There are currently some 100 religious services in place in Ireland for some 14 ethnic groups with 41 chaplains providing these services. We now have priests and religious full-time or part-time ministering to the Polish, Portuguese, Lithuanian, Latvian, Filipino, African and other ethnic groups. Some of those ministering to our migrants are from the migrants own countries, others are native Irish priests, religious and lay people conversant in the different languages. These Church services provide a space for people to gather. People come, not just for the religious event, but also to build bonds of friendship and community.

Much of this work is part of the journey towards integration.

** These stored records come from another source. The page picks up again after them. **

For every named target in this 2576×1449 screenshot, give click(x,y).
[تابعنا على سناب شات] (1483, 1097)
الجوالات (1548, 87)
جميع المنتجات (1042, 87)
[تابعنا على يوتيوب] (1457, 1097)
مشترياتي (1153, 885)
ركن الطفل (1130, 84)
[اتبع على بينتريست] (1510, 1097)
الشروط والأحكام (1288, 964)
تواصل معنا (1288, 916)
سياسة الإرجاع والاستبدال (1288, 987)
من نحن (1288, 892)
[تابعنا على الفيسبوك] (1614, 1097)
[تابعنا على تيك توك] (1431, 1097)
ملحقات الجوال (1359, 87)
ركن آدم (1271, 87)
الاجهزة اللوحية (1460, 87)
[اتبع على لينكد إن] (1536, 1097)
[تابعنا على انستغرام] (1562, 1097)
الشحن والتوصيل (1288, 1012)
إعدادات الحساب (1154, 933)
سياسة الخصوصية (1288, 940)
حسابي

When that integration comes about hopefully our migrants will feel that they are part of our community. They will be the Irish with their own distinctive culture guaranteed and shared with the community. Many Government schemes including the National Action Plan Against Racism are doing invaluable work. Other State groups like the Social Services, the Gardai, the Vocational Education Committees and the Health Boards are instruments of welcome and of integration. The Bishops’ Commission for Emigrants and Migrants together with numerous voluntary groups within the various Churches and communities are making their own distinctive contribution.

I believe that Ireland is making its own distinct efforts to address this new situation. At many levels across the country there are positive efforts to cultivate a culture of welcome. There are still bridges to cross. We are challenged to raise people’s sights to what is ultimately fulfilling, recognising the giftedness and uniqueness of every one. It is a life’s work. I believe that it is also a recognition of the aims and objectives of those who struggled for independence more than ninety years ago. Mar a deireann an sean fhocal; ‘Ni neart go cur le cheile’. There is real strength when we work together. It is the only way forward and it is the way of the follower of Christ.